Following Charlesworth, the first normative shift requires a recognition of the method-message confusion in gender law reform, and thus attention to feminist methods to implement feminist messages. This inscribes the subsequent normative shifts from liberal (and radical) feminist modes of gender law reform towards incorporation of postcolonial legal feminist approaches and, drawing on US critical race feminisms, attention to intersectionality. The former, postcolonial feminisms, calls into question the historical role of gender law reform in colonisation, constructions of race, morality, and standards of civilisation, that need to be actively unravelled in international legal strategies for gender justice. The latter, intersectionality, should be regarded as providing the tools for seeing gender quotas and formal equality advances as a first interruption into international institutions that is incomplete without further interruptions to intersectional privileges that remain embedded in judicial appointments. As such, I demonstrate the need for a shift from feminist messages fixated on the lack of inclusion of women toward a series of feminist methods that understand intersectional privilege as integral to the production of the status quo.

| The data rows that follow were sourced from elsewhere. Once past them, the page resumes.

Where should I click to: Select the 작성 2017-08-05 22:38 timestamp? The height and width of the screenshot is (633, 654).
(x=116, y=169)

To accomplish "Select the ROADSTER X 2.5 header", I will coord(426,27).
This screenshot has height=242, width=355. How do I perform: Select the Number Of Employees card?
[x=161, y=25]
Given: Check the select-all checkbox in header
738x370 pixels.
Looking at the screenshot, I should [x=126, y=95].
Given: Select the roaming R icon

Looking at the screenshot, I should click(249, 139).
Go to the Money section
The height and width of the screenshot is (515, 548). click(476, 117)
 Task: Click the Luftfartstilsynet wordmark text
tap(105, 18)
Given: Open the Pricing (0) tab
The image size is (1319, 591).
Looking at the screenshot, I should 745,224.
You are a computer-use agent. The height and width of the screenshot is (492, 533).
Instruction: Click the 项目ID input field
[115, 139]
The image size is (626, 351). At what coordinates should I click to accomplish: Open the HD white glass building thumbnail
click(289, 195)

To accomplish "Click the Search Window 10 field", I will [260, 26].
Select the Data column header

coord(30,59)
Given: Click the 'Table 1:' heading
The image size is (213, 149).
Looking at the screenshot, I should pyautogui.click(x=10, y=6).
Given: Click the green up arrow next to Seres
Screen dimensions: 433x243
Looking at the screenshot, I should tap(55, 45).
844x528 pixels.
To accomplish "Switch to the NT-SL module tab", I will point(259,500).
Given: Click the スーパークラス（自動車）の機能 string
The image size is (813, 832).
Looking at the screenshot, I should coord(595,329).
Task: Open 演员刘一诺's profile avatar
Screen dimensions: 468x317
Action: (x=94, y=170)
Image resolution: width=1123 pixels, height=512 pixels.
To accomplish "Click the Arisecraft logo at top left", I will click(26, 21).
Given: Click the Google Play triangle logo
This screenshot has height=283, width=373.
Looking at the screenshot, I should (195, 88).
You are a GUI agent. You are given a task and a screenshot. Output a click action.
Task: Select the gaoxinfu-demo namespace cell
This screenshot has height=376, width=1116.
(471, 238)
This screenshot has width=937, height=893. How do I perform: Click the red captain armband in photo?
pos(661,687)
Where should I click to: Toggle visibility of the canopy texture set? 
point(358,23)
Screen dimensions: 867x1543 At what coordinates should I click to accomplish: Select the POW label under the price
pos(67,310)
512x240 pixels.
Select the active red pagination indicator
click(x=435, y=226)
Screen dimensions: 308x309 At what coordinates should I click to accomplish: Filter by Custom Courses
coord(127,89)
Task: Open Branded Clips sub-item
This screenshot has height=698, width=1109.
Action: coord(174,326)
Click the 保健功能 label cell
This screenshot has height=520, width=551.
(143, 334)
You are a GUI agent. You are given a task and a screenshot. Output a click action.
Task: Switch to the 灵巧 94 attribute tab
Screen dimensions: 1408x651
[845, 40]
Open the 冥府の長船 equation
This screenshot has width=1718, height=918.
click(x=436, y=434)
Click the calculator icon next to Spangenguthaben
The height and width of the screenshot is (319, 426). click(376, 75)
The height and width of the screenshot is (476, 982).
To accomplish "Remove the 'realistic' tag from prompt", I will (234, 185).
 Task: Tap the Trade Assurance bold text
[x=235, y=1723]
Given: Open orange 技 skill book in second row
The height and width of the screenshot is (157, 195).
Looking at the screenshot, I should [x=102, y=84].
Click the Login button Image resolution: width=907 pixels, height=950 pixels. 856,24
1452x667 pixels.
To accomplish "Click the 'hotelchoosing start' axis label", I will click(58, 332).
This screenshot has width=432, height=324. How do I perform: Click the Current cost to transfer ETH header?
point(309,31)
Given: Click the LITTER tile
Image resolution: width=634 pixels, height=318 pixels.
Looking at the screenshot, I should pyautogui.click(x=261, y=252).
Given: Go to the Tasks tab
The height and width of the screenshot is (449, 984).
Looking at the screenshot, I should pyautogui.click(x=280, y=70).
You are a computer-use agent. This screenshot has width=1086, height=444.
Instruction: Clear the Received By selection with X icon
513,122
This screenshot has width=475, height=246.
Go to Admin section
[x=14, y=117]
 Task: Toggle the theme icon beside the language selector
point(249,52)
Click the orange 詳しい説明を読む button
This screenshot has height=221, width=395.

Gina Heathcote is a Professor of Gender Studies and International Law and Director of Research at School of Law, Gender, and Media of SOAS University of London. She is the author of The Law and the Use of Force: A Feminist Analysis (2013), Feminist Dialogues on International Law (2018) and co-editor of The Law of War and Peace: a Gender Analysis Vol. 1 (2020). Her book Feminist Dialogues on International Law is the first single-authored monograph on feminist approaches to international law.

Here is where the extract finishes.